To set up a coding plan, sign up on the provider’s website, get your API key, and add it as a provider in Dino.
Local Models
Run models on your own hardware with zero per-token cost:
| Server | Default Endpoint | Notes |
|---|---|---|
| Ollama | http://localhost:11434/v1 |
Wide model support |
| LM Studio | http://localhost:1234/v1 |
GUI model manager |
| llama.cpp | http://localhost:8080/v1 |
Lightweight, fast C++ inference |
| mlx-lm | http://localhost:8080/v1 |
Apple Silicon optimized |
| Jan | http://localhost:1337/v1 |
Privacy-focused local AI |
Local model providers don’t require an API key — just make sure the server is running before you start a conversation.
Custom Providers
Any endpoint with OpenAI or Anthropic API format works as a custom provider. If the provider doesn’t return a model list, you’ll need to add models manually after setup. You’ll need to specify:
- Name — A display name for your reference
- SDK Type — The API format (see below)
- Endpoint — The base URL for API calls
- API Key — If required by the endpoint
SDK Types
Dino supports four API formats:
| SDK Type | Use For | API Format |
|---|---|---|
openai-responses |
OpenAI (Responses API) | OpenAI Responses API |
openai-completions |
OpenAI-compatible providers | OpenAI Chat Completions API |
anthropic |
Anthropic and Anthropic-compatible | Anthropic Messages API |
google |
Google Gemini | Google Generative Language API |
Most third-party providers use the openai-completions SDK type, even if they aren’t OpenAI. If a provider advertises “OpenAI-compatible,” use openai-completions.
Adding a Provider
- Open Settings from the chat title bar
- Go to the Models & Providers tab
- Click Add Provider
- Choose from preset providers or select Custom
- Enter your API key
- Dino will auto-load available models — if it doesn’t, add models manually
- Select the models you want available in the model switcher
You can add as many providers and models as you like and switch between them at any time.
Managing Models
After adding a provider, you can manage its model list:
- Auto-load — Dino fetches the model list from the provider’s API automatically
- Manual add — Enter a model ID manually if auto-fetch doesn’t return it
- Display names — Give models custom names for easy identification
- Remove — Delete models you don’t use to keep the list clean
Model Switching
You can switch models at any time during a conversation. Click the model name in the status line at the bottom of the chat to open the model picker. If a response is in progress, the switch takes effect after it completes.
This is useful for:
- Using a fast, cheap model for simple questions (
gemini-3.5-flash,deepseek-v4-flash) - Switching to a powerful model for complex refactors (
glm-5.1,gpt-5.5) - Testing the same prompt across different models to compare results
- Falling back to an alternative provider if you hit rate limits
A practical strategy: start with a fast, affordable model for the initial pass.

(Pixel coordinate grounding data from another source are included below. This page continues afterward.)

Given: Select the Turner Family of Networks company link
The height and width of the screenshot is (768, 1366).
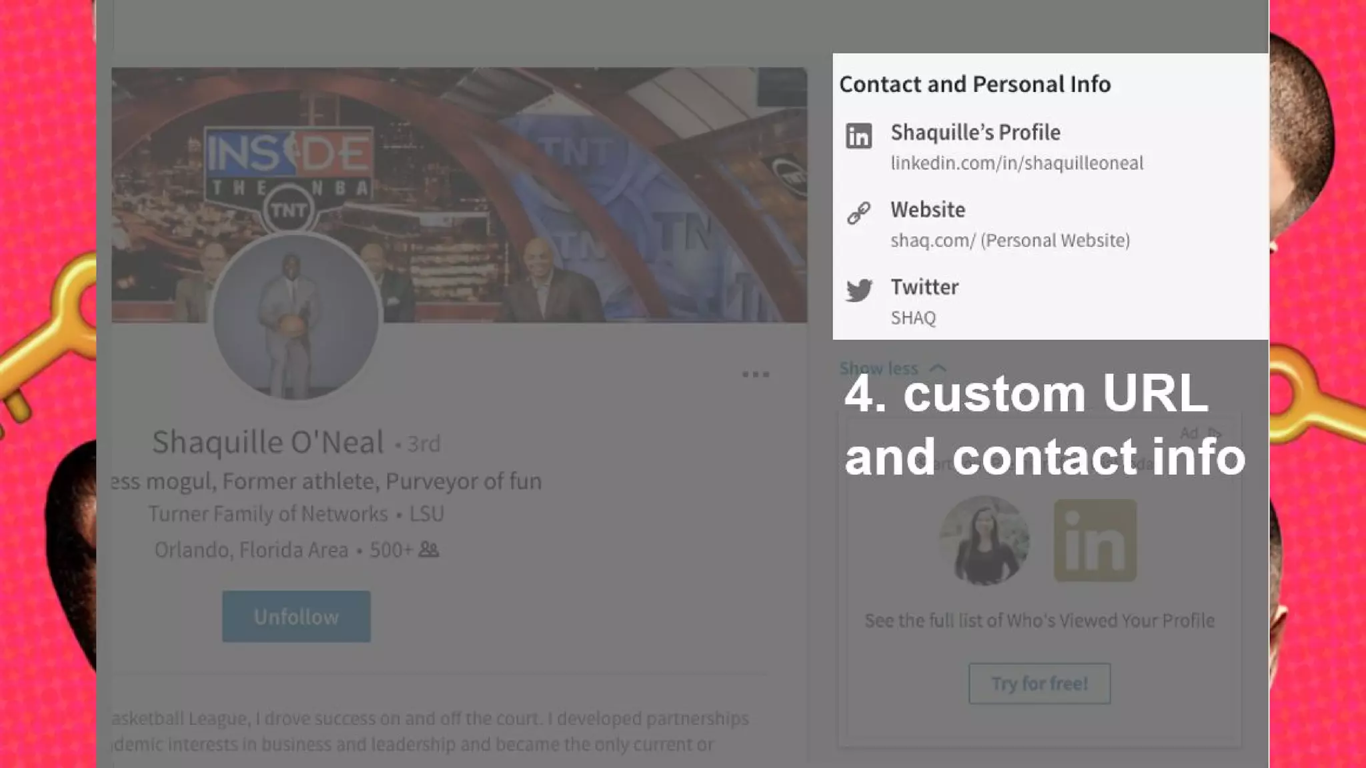Looking at the screenshot, I should click(x=267, y=514).
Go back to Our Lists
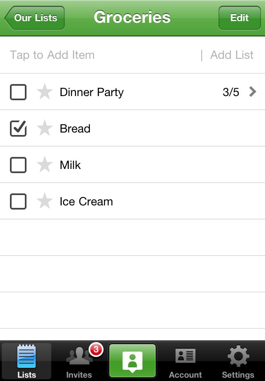The height and width of the screenshot is (381, 265). pyautogui.click(x=34, y=18)
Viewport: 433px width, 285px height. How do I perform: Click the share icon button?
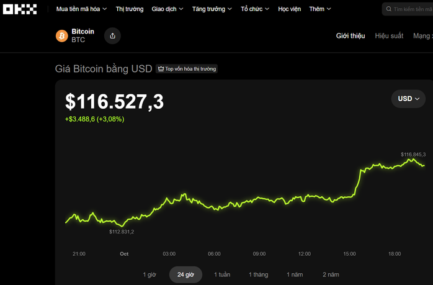pyautogui.click(x=112, y=36)
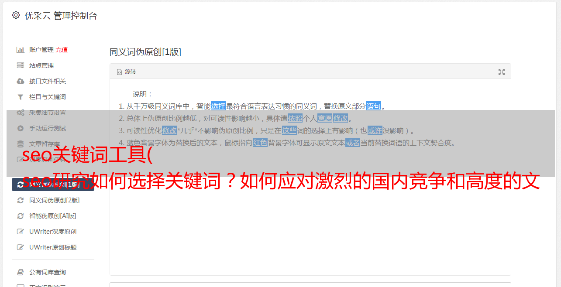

If it struggles, switch to a more powerful model to finish the job. And if that model also has trouble, try a different strong model — each model has different strengths.
Choosing a Model
General guidance for coding tasks:
| Budget | Strategy |
|---|---|
| Minimize cost | Use a coding plan (flat-rate) with GLM-5.1 or Kimi K2.6 |
| Local / offline | Run Ollama with a coding-tuned model |
| Experimenting | Use OpenRouter to access many models with one key |
A Practical Approach to Cost
The biggest challenge for using coding agents today is cost. API key providers charge per token — typically $3–5 per million input tokens — and coding agents use a lot of tokens.
The most cost-effective approach: subscribe to the cheapest monthly coding plan from two providers and rotate between them. Most plans start at $18–20/month and provide enough daily usage for several hours of active coding. When one plan’s daily quota runs low, switch to the other.
This gives you near-unlimited coding for around $40/month — a fraction of what per-token API usage would cost for the same workload.
Dino is designed to work well across all major model families. Precise diff editing, multi-file edits, and the diff review workflow all function reliably regardless of which model you choose.